# [WHAT THE TASK ASKS]
Reproduce the data below verbatim, from the line containing "This screenshot has height=587, width=699." through the line containing "point(84,620)", inclusive, and nothing else.

# [EXTRACTED DATA]
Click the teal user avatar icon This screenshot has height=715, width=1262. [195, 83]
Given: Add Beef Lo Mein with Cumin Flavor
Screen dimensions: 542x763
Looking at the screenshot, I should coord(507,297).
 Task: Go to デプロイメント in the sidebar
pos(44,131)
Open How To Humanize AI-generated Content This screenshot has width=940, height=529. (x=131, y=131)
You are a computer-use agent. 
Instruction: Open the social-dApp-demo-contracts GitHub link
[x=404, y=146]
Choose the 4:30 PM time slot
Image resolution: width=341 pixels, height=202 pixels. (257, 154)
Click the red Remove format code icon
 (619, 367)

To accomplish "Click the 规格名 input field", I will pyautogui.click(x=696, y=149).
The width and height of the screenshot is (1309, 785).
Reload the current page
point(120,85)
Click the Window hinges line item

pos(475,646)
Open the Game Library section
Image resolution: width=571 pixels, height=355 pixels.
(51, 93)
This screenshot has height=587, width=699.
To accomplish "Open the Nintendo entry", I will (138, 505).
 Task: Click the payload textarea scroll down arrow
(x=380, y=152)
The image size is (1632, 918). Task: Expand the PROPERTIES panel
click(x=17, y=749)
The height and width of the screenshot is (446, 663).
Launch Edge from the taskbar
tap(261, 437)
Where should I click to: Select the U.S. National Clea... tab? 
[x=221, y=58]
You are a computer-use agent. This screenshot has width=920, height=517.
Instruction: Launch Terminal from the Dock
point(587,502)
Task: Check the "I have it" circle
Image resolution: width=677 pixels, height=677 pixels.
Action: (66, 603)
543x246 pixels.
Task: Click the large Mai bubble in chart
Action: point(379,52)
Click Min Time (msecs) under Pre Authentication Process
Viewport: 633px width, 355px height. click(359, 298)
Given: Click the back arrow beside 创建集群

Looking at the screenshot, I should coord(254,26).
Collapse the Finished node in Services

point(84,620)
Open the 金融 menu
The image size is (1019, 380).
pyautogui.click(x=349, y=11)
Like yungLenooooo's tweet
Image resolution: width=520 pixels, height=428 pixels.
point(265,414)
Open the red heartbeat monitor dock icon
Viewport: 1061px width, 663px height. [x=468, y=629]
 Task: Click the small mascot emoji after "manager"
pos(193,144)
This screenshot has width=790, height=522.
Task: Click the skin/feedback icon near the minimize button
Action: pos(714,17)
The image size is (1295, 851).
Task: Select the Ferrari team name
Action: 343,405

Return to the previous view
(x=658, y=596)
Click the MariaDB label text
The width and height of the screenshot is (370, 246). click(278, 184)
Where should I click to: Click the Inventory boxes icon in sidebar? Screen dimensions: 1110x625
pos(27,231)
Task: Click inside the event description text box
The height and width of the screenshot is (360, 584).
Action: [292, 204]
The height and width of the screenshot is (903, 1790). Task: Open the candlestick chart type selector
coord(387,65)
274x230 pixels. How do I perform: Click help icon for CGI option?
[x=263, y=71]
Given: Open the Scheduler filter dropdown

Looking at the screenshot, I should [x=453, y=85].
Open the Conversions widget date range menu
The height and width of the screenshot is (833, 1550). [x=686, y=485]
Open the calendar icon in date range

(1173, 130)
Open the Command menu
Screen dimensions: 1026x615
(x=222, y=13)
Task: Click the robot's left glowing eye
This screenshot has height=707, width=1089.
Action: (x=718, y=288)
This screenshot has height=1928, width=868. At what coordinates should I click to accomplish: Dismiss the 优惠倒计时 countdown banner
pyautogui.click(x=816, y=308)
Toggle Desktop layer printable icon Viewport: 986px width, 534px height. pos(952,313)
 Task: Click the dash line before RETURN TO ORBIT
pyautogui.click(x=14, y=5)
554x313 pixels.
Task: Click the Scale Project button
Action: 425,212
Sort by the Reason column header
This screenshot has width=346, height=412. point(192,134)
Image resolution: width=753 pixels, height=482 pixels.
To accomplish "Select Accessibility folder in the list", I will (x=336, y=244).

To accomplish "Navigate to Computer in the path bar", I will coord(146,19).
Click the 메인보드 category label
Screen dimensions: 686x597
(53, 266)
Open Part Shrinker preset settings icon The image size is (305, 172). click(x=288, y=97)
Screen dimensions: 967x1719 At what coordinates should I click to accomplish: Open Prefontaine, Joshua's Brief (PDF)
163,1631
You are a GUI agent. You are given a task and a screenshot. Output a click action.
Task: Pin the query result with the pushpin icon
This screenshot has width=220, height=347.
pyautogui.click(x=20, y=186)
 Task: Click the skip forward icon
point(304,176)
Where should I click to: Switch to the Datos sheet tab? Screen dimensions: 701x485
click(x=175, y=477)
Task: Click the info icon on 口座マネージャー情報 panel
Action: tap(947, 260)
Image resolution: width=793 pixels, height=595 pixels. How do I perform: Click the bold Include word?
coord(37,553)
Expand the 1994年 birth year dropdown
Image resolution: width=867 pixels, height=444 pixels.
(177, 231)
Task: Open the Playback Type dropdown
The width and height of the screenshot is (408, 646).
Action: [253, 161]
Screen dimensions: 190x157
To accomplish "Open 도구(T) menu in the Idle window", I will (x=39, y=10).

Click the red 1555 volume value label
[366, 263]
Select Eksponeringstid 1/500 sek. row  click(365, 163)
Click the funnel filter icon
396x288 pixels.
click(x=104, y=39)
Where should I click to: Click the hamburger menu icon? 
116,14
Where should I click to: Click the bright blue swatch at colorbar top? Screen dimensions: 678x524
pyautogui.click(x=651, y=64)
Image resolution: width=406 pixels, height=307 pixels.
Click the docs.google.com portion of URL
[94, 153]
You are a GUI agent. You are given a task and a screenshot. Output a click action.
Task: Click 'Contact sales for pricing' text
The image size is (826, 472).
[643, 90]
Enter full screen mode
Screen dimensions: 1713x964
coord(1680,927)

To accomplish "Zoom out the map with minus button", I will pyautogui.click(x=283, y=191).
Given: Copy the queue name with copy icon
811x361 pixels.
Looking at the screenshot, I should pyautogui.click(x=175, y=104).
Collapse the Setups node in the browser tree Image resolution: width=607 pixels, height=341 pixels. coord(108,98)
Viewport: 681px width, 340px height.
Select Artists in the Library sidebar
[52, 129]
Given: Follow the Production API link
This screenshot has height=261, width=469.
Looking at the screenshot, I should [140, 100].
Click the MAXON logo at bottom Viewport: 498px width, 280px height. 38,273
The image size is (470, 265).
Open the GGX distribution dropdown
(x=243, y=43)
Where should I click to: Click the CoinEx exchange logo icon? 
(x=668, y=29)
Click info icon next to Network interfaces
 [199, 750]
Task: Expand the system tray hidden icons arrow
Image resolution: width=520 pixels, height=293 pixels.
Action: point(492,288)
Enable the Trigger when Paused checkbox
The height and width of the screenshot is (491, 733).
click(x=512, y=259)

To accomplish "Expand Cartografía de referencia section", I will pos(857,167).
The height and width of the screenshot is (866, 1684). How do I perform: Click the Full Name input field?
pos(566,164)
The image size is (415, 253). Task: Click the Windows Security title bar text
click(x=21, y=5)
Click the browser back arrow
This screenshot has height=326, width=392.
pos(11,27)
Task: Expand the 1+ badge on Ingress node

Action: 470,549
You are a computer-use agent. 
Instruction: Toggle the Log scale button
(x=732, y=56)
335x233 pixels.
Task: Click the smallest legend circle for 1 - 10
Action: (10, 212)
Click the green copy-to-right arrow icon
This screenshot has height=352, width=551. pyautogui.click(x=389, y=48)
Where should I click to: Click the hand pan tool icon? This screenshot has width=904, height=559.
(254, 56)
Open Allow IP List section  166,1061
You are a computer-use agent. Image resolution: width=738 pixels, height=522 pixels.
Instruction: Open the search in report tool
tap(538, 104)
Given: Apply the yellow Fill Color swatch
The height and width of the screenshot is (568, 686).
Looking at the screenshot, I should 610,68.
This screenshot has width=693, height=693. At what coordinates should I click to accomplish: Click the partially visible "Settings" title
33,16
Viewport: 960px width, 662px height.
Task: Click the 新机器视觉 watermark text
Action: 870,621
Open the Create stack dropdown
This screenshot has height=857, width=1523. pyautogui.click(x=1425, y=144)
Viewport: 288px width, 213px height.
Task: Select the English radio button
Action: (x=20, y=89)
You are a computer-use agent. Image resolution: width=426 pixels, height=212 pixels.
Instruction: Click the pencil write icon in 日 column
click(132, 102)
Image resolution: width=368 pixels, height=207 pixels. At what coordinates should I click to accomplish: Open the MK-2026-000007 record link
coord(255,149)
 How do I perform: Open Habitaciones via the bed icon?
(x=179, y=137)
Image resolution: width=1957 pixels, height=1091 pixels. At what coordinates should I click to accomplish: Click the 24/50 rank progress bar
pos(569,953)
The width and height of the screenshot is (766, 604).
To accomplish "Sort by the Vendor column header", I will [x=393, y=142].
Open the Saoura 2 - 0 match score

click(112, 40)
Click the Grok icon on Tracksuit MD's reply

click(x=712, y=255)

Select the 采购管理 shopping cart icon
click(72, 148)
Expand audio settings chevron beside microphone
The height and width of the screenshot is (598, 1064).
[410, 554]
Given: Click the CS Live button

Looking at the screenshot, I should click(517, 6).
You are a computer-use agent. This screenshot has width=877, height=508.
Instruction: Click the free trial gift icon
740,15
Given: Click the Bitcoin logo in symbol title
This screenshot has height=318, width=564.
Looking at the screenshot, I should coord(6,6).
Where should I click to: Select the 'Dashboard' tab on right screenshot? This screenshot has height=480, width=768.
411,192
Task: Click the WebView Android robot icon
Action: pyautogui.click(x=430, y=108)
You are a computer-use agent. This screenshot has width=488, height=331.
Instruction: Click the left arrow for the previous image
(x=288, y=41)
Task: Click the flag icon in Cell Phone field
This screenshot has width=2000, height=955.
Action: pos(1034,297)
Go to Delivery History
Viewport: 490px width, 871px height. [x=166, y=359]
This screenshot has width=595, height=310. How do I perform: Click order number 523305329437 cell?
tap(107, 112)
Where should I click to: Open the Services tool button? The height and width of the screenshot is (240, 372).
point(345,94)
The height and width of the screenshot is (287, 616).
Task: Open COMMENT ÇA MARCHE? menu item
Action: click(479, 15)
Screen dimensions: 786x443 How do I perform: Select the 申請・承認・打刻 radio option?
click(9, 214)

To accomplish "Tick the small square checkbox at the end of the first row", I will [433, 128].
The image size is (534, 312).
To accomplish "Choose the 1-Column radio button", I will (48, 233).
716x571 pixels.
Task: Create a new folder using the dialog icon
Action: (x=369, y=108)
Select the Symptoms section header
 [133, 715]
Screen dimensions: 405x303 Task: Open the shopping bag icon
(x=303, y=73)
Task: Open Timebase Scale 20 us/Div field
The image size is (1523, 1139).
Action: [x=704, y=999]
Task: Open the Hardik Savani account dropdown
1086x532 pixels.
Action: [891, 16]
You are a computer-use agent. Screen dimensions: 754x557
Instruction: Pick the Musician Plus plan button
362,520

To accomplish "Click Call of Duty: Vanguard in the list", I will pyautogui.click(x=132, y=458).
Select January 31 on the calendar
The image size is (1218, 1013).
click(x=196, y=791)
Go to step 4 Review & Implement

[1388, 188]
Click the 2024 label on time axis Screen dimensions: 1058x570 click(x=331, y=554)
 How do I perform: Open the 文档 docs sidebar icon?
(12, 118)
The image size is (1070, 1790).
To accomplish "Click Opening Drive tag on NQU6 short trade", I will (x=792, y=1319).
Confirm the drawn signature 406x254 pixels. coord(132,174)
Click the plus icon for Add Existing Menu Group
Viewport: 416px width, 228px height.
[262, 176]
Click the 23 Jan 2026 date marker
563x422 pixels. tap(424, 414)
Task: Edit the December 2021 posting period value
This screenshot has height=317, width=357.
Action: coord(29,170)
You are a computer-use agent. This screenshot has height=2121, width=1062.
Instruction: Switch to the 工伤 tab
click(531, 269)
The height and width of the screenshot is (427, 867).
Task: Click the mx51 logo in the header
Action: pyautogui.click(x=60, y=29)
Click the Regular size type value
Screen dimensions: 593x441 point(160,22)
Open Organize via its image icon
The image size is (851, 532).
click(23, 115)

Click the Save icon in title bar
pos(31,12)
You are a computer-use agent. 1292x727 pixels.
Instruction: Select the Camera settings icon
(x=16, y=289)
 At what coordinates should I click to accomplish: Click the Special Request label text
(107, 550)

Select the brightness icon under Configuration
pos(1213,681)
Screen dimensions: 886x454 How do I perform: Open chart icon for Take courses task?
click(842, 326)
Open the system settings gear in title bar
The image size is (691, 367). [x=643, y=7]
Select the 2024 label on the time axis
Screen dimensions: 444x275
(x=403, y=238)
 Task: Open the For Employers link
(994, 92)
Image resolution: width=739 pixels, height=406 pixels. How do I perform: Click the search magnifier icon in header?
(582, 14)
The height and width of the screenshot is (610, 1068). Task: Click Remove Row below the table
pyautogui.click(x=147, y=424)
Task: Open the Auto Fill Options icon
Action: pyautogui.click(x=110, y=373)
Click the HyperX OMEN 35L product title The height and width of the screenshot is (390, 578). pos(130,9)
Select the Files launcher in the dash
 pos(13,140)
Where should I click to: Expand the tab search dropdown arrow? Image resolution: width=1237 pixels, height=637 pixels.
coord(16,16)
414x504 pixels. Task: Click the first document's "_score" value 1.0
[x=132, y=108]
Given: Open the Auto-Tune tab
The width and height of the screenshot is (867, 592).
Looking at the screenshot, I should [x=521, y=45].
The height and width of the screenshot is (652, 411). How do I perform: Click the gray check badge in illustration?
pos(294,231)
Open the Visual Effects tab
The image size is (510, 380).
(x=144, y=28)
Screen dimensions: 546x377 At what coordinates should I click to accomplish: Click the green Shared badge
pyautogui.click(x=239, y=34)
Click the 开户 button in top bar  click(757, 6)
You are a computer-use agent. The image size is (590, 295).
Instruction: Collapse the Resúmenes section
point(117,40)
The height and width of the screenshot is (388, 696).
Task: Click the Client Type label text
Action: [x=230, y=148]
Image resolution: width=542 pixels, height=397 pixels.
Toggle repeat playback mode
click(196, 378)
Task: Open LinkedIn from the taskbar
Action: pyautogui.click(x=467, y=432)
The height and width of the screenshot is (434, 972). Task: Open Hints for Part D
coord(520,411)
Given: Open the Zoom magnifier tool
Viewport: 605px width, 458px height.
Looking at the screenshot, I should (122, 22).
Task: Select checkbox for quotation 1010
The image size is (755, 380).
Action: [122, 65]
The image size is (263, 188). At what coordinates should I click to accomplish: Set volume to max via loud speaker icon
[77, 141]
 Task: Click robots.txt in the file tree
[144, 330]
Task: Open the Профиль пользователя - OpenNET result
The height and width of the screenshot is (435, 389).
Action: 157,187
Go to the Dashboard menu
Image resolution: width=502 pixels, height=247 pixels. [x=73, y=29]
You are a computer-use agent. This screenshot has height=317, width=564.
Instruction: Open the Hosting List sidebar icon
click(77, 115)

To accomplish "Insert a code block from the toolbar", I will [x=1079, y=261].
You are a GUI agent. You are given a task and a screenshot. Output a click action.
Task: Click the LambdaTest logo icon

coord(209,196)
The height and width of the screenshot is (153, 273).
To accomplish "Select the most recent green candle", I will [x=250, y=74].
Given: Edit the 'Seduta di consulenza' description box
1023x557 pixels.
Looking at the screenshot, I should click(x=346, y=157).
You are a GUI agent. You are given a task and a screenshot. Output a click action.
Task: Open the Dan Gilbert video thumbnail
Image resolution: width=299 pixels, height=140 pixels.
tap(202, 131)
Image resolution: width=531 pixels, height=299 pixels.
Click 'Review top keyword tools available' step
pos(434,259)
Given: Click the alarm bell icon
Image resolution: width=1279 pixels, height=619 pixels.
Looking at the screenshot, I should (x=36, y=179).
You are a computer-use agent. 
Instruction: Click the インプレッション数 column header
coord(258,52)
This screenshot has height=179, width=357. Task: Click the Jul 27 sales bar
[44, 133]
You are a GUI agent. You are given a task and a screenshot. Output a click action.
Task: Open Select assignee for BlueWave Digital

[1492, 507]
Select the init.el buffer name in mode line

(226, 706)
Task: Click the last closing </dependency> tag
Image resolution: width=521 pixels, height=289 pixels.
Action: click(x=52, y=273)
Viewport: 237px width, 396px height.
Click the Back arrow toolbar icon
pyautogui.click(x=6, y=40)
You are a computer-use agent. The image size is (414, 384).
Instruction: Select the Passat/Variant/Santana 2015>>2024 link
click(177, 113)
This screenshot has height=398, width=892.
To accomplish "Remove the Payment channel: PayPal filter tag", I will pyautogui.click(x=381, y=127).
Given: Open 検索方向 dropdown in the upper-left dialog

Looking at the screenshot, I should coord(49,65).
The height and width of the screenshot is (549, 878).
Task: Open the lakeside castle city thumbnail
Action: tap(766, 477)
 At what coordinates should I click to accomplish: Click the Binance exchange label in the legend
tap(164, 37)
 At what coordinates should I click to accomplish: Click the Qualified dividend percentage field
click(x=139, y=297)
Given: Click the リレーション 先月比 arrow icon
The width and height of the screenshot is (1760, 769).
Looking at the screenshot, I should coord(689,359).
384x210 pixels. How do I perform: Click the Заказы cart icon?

# [THE COMPLETED TASK]
This screenshot has height=587, width=699.
To accomplish "Open the Nintendo entry", I will (138, 505).
 Task: Click the payload textarea scroll down arrow
(x=380, y=152)
The image size is (1632, 918). Task: Expand the PROPERTIES panel
click(x=17, y=749)
The height and width of the screenshot is (446, 663).
Launch Edge from the taskbar
tap(261, 437)
Where should I click to: Select the U.S. National Clea... tab? 
[x=221, y=58]
You are a computer-use agent. This screenshot has width=920, height=517.
Instruction: Launch Terminal from the Dock
point(587,502)
Task: Check the "I have it" circle
Image resolution: width=677 pixels, height=677 pixels.
Action: (66, 603)
543x246 pixels.
Task: Click the large Mai bubble in chart
Action: point(379,52)
Click Min Time (msecs) under Pre Authentication Process
Viewport: 633px width, 355px height. click(359, 298)
Given: Click the back arrow beside 创建集群

Looking at the screenshot, I should coord(254,26).
Collapse the Finished node in Services

point(84,620)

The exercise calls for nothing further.